Conscientes du risque de creuser les inégalités avec un système éducatif à deux vitesses, certaines proposent des frais d'inscription progressifs en fonction des revenus. A L'Autre Ecole, les tarifs vont de 500 à 11.500 euros l'année pour l'établissement de Boulogne. Les parents qui ont un revenu imposable inférieur à 15.000 euros par an ne paient ainsi que 500 euros... lorsque l'école a suffisamment de fonds disponibles. Ce qui n'est pas le cas en ce moment. "Il n'y a actuellement plus de fonds disponibles pour les tranches 1 à 5", précise-t-elle sur son site.
Des enseignants moins bien payés
C'est l'autre grand écueil du système hors contrat: l'équation financière est très complexe. Les établissements doivent payer l'infrastructure et les enseignants et doivent faire mieux que l'Education nationale pour être attractifs.
"Dans l'Education nationale, un élève coûte en moyenne 7000 euros par an alors que les frais de scolarité sont de 4500 euros en moyenne dans le hors contrat, précise Hervé Rolland. Il n'y a pas de mystère, il faut bien tailler dans les coûts. Les enseignants y sont souvent plus mal payés et beaucoup d'écoles ont des difficultés financières."
Les établissements survivent grâce aux dons et aux aides de fondations privées comme la Fondation pour l'école qui dispose d'un budget de 3,5 millions d'euros par an pour financer des travaux de rénovation, aider à l'achat de matériel ou à la formation des maîtres. En 2020, ce sont 200 établissements qui ont reçu une aide financière de la Fondation.
A l'image d'une start-up, l'Autre Ecole a opté pour la levée de fonds et espère pouvoir dégager des marges au bout de quatre à cinq ans d'activité afin de financer une partie du développement. Chaque école coûtant entre 300.000 et 600.000 euros (hors rémunération des enseignants). Mais son fondateur espère que la philanthropie encore balbutiante en France va se développer.
Alors qu'aux Etats-Unis, les grandes fortunes n'hésitent pas à investir dans l'éducation à l'image de Jeff Bezos qui veut développer un réseau d'écoles, en France on est plus frileux sur le sujet.
"On a une philanthropie plus émotionnelle et tournée vers le social, constate Lionel Sayag. Le social est uniquement dédié en France aux personnes en très grande précarité."
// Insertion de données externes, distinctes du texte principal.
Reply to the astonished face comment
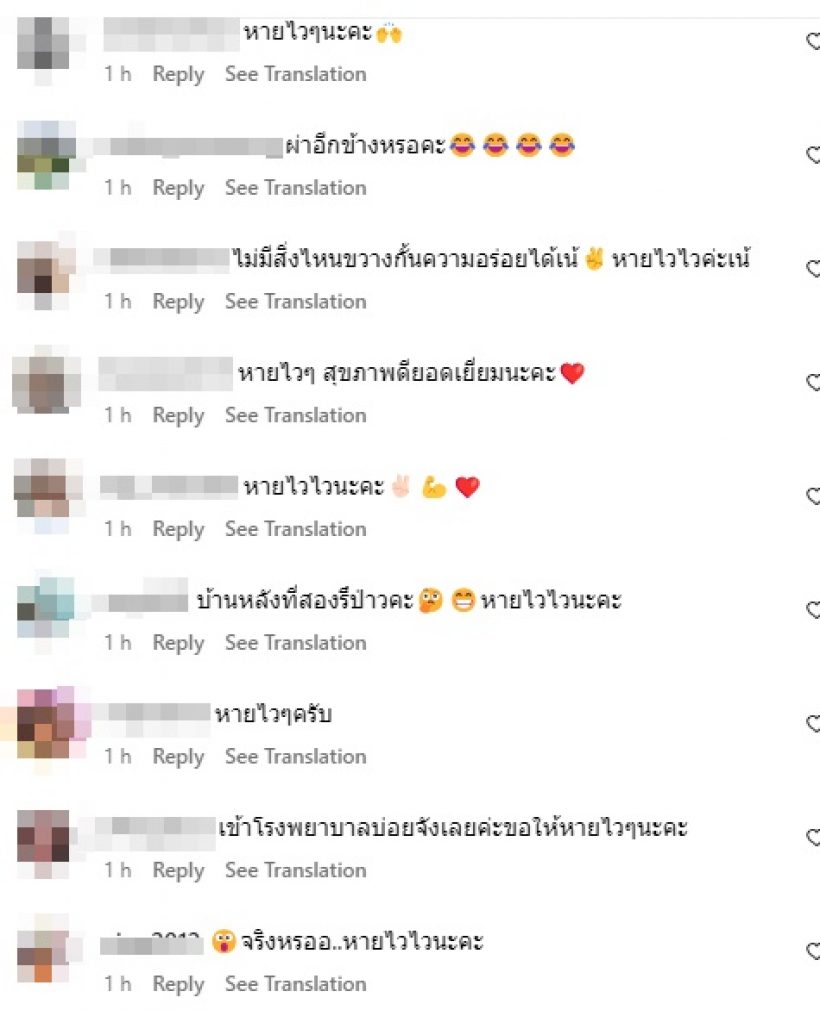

Or si les écoles hors contrats se développaient principalement dans les bassins de population à haut niveau de vie (34% en Ile-de-France dont 16% dans la seule académie de Versailles), ce n'est plus le cas depuis quelques années.
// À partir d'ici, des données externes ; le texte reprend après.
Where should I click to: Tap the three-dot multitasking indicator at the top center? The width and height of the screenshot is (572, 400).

"Plus de la moitié des écoles indépendantes ouvertes à la rentrée le sont en territoire rural, précise la Fondation pour l'école. Les écoles contribuent de manière significative à réimplanter des établissements dans de petites communes, avec plus de 58% de nouvelles ouvertures dans des communes de moins de 10.000 habitants. Elles permettent ainsi une revitalisation de ces espaces, il n’est pas rare de voir ces mairies rurales appuyer leur création."
Dans ces petites communes, il s'agit pour la plupart d'écoles associatives pour lesquelles les mairies mettent des locaux à disposition. Les frais de scolarité sont rarement supérieurs à 500 euros par an. Bien loin de l'image de l'école hors contrat des riches à 10.000 euros l'année.